Dans lequel je pêche en eau trouble
Il est dix heures et des poussières lorsque je fais mon entrée au Raminagrobis. C’est une taule moyenne, assez coquette je dois dire, en tout cas fort bien achalandée. Y a peu de ploucs, la clientèle est essentiellement composée d’hommes d’affaires amenant ici leurs clients étrangers pour leur faire mater ce que c’est que le strip françouze.
Comme je suis seulâbre, je me réfugie au bar où je suis illico la proie d’une pétée de jouvencelles toutes plus décolletées les unes que les autres. Y en a une rousse, une brune, une blonde, une bleutée, une platinée, une orangée et même une arc-en-ciel qui doit aimer qu’on lui joue La Truite à la flûte.
J’ai du mal à me dégager de l’essaim de seins.
— Allons, caltez volailles, fais-je, jouant les affranchis, je ne viens pas aux provisions.
Elles renaudent pour la forme et me restituent mon taf d’oxygène. Je commande alors un whisky et je mate le spectacle, histoire de m’imprégner de l’ambiance.
Sur la piste, y a une fille en collant noir qui se contorsionne et parvient à se gratter l’oreille droite avec le petit doigt de son pied gauche. Ça ne déchaîne pas l’enthousiasme des foules, car elle manque de roberts.
Et dans le monde du spectacle, c’est rédhibitoire, l’absence de flotteurs. Les hommes sont ainsi. Pour eux y a trois sortes de bergères : les actrices, les femmes intelligentes et les autres. Notez que deux groupes suffiraient.

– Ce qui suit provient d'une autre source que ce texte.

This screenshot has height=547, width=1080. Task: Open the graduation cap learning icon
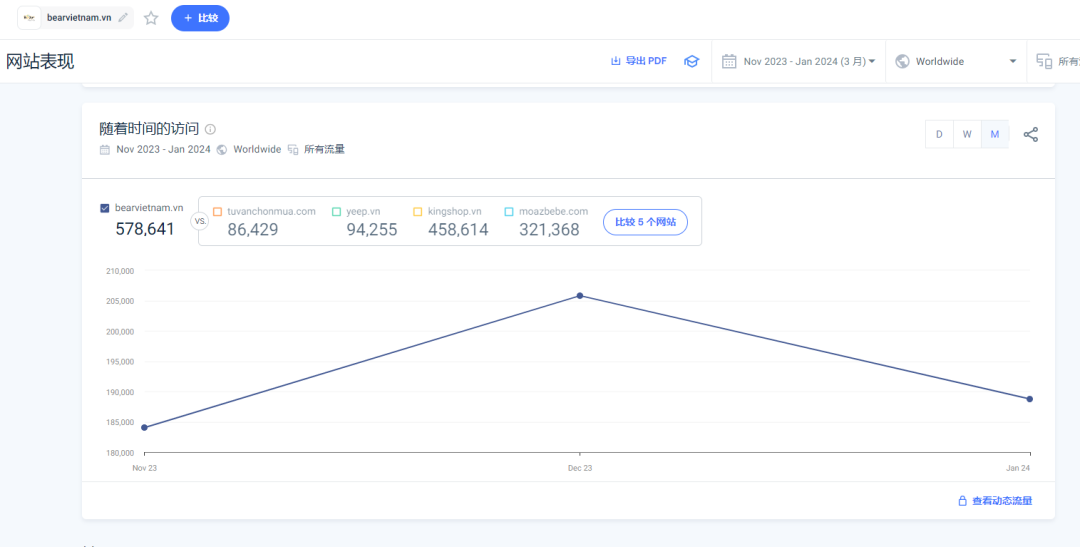point(691,61)
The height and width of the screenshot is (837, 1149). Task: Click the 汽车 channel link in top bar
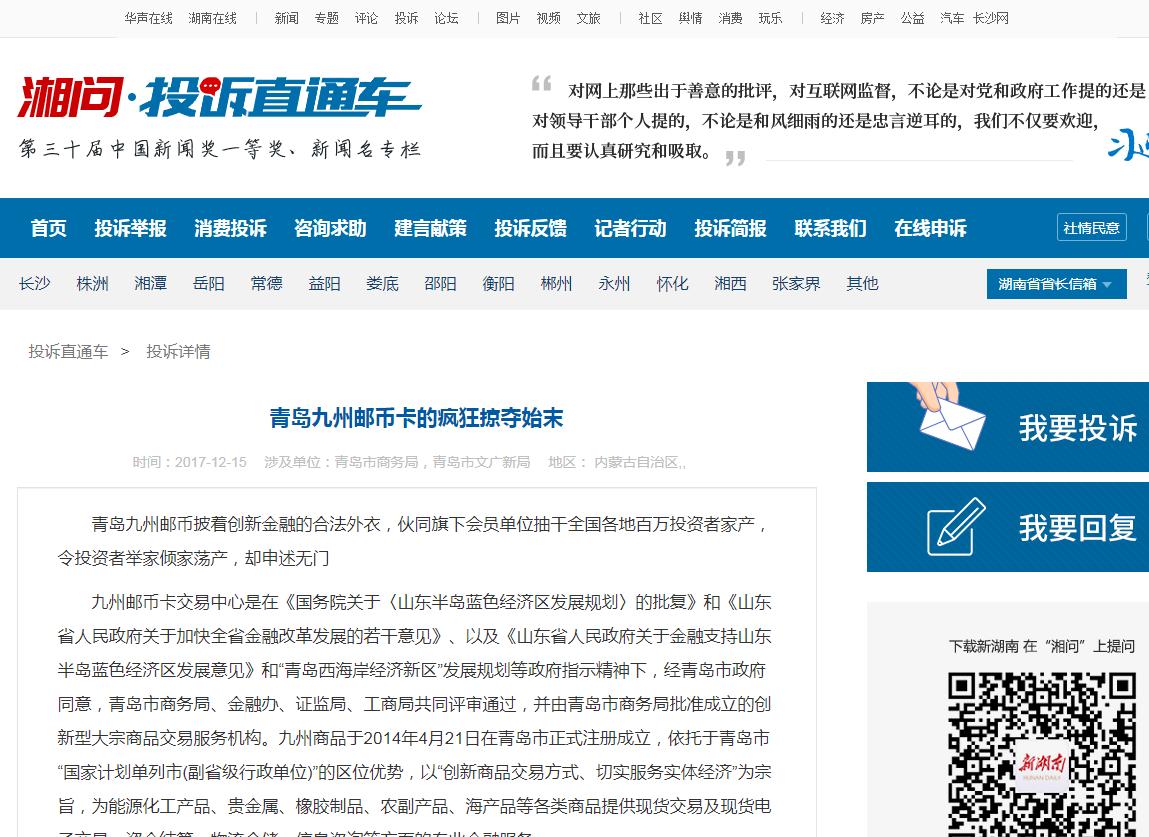point(951,17)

L’homme ne demande à la femme d’être intelligente que lorsqu’elle ne l’est pas. Quand elle l’est, il en prend une autre. Il ne demande pas non plus à l’actrice d’être intelligente, car il sait qu’à l’impossible nul n’est tenu ; toutefois il exige qu’elle ait des formes. Le talent, il s’en tamponne parce qu’il confond nichons et talent. Vous allez m’objecter qu’une contorsionniste n’est pas une actrice ? Eh ben, pour un mec, si ! À condition justement – nous y revenons – qu’elle ait un sérieux bagage dans le monte-charge.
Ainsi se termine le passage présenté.